Freedom Forum will publish its annual report on Tuesday April 29. The Economist has had a look at it in advance and writes that ”the ex-communist countries show the biggest relative decline in media freedom in the world.”
The drop is larger than in Asia, Africa and Latin America, not exactly strongholds of freedom.
Latvia’s score slips from 19 to 21, after the government put pressure on public television to cover Russia in a less critical manner. I wrote about one such example here.
Slovakia’s falls from 20 to 22, Poland’s from 22 to 24 and Slovenia’s from 21 to 23.
One important reason for this development is widening regulation of the media. Slovakia has just passed a law that will give anyone mentioned in an article the right to an equally prominent rebuttal, that cannot be accompanied by editorial comment.
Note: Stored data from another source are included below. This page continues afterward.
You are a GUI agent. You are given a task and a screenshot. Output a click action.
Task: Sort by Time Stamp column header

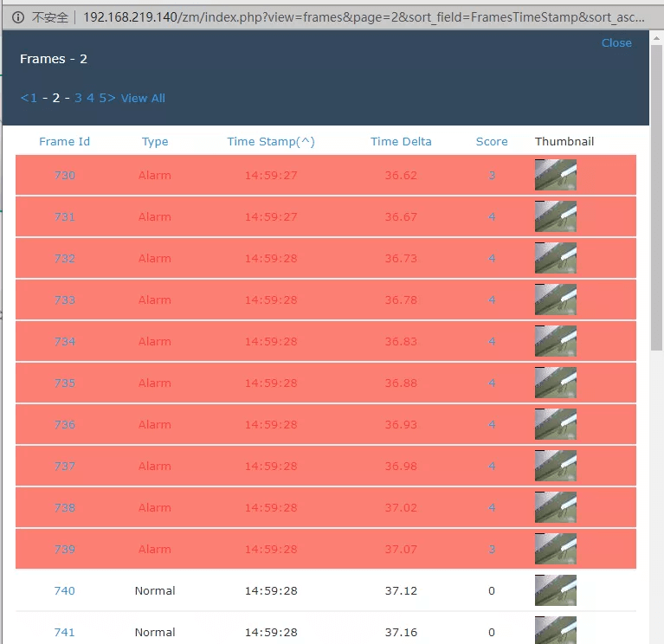pos(271,141)

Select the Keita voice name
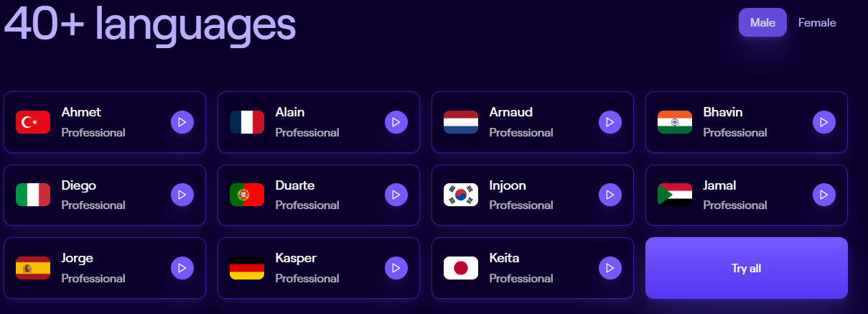(504, 258)
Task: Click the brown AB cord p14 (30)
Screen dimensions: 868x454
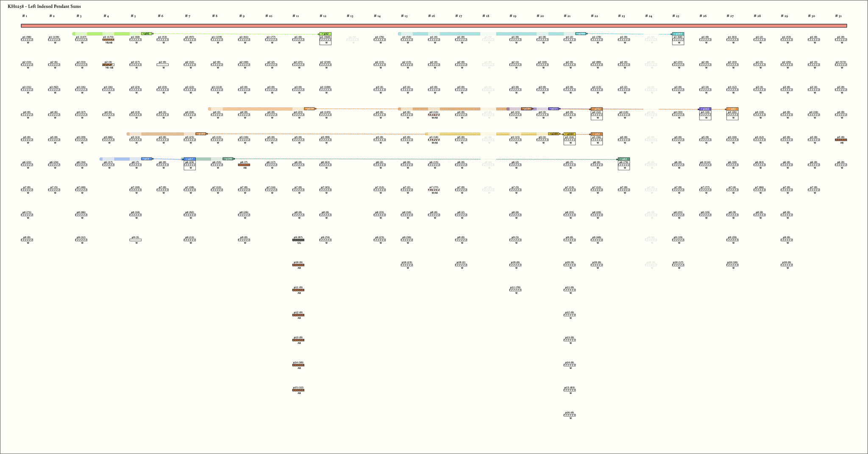Action: (298, 365)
Across the former Soviet bloc insult laws are being used to intimidate the media. In Bulgaria defamation of public figures is considered a crime. In Russia and other countries in the region journalists can be sued for offending somebody’s honour and dignity. When I was a correspondent in Russia dozens of this kind of proceedings took place every other week.
It was never ordinary people who pursued these actions, it was powerful politicians and business people.
In Bulgaria 60 cases went to court in 2006, and a further 100 in 2007.
The Economist writes that the constitutional court in Romania just restored a tough defamation law that criminalises ”insult”.
The paper quotes US ambassador to Romania Nicholas Taubman who has called on the legislators to ”strengthen their own accountability… rather than try to hamper the efforts of a free media to exercise its legitimate role in Romania, either through criminalising journalistic efforts or otherwise intimidating independent media.”
The development in Eastern Europe is another sign that we need a consolidated effort to fight ”insult” laws around the world. As the examples indicate these laws are being used to silence critical voices.